Conclusion - derlin/bda-lsa-project GitHub Wiki
In the end, we learned a lot about different concepts involved in Latent Semantic Analysis. Here's what we get out of it :
Preprocessing
- Using a pipeline and saving outputs on HDFS saves a lot of time. Most computations require a lot of it, so saving hours can really make a difference in how fast the work is advancing in the long run.
- Mapping between documentIds and titles are fragile in the model we used. It's important to save them.
- Everything takes time ! Planning and running things as soon as we can is a best practice.
Results
SVD
SVD is rather powerful and works quite well in some use cases. For example, it is really efficient when used as recommendation system, using topDocsForDoc
and such.
LDA
LDA has similarities with SVD in its functionalities, but some also differ. It is for example useful to see topics and to classify new documents, but more difficult to use in a recommendation system because we always have to use topics.
About our results : We tried using 1'000 topics at first but the results were unsatisfying. Using 200 topics yields much more interesting and concise topics. Also, the number of iterations plays an important role in the final quality of the topics. The default number of 10 iterations is unusable.
Comparison
SVD and SDA have their own caracteristics :
- SVD => Ordered and consistents topics. Multiple executions = same results.

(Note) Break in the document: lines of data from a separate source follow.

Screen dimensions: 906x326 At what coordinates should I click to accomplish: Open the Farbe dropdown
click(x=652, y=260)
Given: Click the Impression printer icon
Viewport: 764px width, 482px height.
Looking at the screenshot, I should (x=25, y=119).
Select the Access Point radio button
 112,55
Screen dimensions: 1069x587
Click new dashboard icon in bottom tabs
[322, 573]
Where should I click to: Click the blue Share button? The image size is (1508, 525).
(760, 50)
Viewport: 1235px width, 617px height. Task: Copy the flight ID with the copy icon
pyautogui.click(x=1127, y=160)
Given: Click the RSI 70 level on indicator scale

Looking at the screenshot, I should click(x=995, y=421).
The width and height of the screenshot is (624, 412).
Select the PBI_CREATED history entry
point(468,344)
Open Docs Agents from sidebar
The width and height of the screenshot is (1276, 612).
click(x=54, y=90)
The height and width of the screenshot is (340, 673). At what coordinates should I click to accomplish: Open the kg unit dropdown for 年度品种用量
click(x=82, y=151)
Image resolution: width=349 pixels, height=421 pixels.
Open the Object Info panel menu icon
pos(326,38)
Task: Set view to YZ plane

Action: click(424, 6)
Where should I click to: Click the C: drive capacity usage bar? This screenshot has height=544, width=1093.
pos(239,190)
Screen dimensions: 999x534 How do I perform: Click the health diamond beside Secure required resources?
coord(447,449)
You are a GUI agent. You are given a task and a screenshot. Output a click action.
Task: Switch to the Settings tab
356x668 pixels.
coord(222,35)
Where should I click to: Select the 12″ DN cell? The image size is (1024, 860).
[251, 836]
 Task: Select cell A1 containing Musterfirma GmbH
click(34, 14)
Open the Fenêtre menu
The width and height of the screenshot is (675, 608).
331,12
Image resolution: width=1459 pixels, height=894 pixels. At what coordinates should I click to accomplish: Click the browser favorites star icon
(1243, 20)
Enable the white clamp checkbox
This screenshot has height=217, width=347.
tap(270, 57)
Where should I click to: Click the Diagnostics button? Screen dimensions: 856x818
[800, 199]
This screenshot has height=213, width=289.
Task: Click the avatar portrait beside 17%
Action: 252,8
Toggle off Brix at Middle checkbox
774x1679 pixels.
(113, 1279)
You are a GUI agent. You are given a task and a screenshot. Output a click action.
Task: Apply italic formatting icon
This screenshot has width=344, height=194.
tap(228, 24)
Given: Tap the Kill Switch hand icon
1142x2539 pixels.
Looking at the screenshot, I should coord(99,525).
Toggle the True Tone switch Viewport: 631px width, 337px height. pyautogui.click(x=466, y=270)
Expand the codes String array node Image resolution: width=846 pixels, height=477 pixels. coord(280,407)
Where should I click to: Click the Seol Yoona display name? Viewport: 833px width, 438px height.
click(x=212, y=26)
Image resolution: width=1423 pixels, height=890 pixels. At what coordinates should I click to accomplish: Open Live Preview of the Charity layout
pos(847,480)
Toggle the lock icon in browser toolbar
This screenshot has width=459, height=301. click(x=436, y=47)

- SDA => Random order due to the clustering. Gives different results each execution
In the end, these two models don't give the same topics, but both seem interesting in their own way.
Perspectives
About Pre-processing : Even after lemmatization etc, we still find words like "new" that could be considered stopwords. An improvement could be to change the vocabulary size (we took 20'000). A higher or smaller number could lead to more interesting results. Also, HashingTF
may be useful to increase performances.
Model tuning is super important for SDA : alpha, beta and k are important parameters. We could have tried more different values to see the impoact on the result but were still quite happy with the results using default values.
The QueryEngine can also be improved. We used a simple algorithm to get the results we presented. It could be improved by using the cosine similarity to recommend documents for example.
And finally, an implementation improvement would be to use Pipelines. It would make the whole work of saving and reloading models easier.